As yet, the four players in question – captain Salman Butt, Mohammad Amir, Mohammad Asif and Kamran Akmal – have not been suspended amid an ICC probe and could even be free to line up against England for Sunday’s first Twenty20 international in Cardiff.
But the world’s governing body believes “some sort of a conclusion” can be reached in the investigation before then, leaving the futures of all four players hanging by a thread.
“The integrity of the game is of paramount importance,” said ICC chief executive Haroon Lorgat. “Prompt and decisive action will be taken against those who seek to harm it.
“However, the facts must first be established through a thorough investigation and it is important to respect the right of due process when addressing serious allegations of this sort.
“Make no mistake, once the process is complete, if any players are found to be guilty, the ICC will ensure that the appropriate punishment is handed out. We will not tolerate corruption in this great game.”
On the timing issue, Lorgat later added: “We are working hard. We realise the game starts on Sunday. We’re busy with the Metropolitan Police and hopefully before the weekend arrives we can get to some sort of a conclusion.

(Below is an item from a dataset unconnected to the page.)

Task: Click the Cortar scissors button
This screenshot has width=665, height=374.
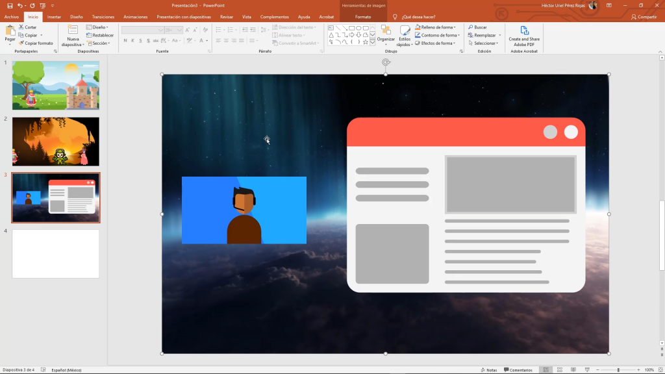Action: tap(27, 27)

“But it’s an individual’s right that you’re innocent until proven guilty.”
The remaining two Twenty20 matches and five one-day internationals were all placed in doubt following claims by the News of the World that several members of the Pakistan team were involved with illegal betting syndicates during the fourth Test with England at the weekend.
A Scotland Yard investigation into the claims was subsequently launched with Mazhar Majeed, a known associate of the team, arrested and bailed without charge yesterday, while the four players had their mobile phones confiscated.

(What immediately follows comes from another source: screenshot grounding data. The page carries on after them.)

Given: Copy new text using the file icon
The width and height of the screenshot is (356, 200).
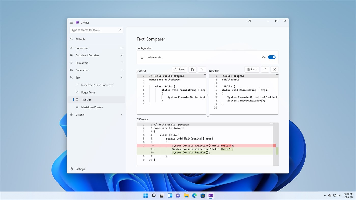Looking at the screenshot, I should click(265, 69).
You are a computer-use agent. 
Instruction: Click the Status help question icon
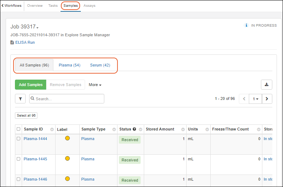135,129
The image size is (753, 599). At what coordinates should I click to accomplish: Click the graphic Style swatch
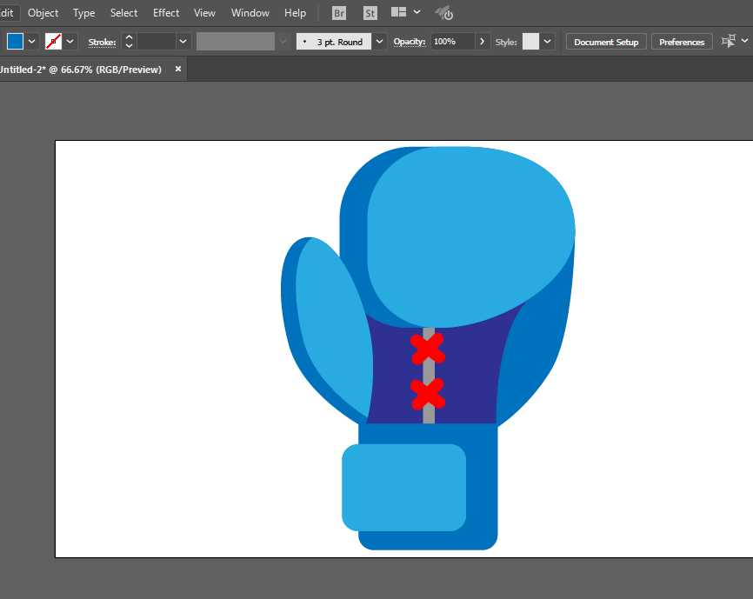pos(530,41)
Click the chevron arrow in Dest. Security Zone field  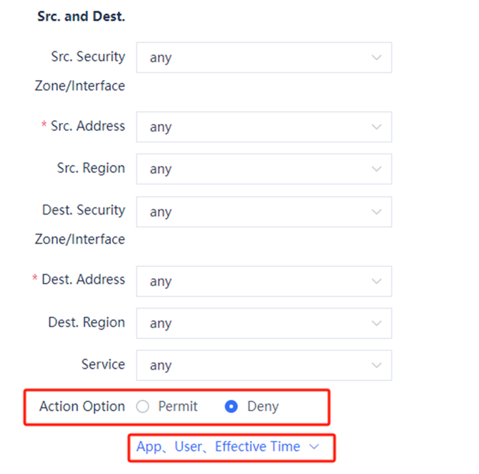click(x=377, y=212)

ICC president Sharad Pawar later confirmed that both the cricket boards of England and Pakistan wanted the tour to continue and, and bang on schedule yesterday lunchtime, the tourists boarded the team bus from London to their Taunton base ahead of their Tour match against Somerset on Thursday.

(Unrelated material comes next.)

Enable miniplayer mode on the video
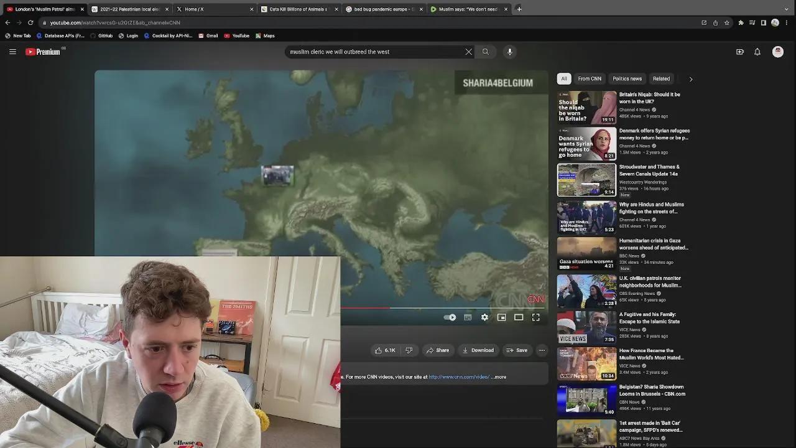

At the same time, however, Pakistan’s Prime Minister Rehman Malik has sent out his own three-man team from the country’s Federal Investigation Agency – the highest law enforcement agency in Pakistan – to conduct their own inquiry.
“The latest fixing allegations have bowed our heads in shame,” he said.
“I have ordered a thorough inquiry into these allegations so that action could be taken against those who are proven guilty.”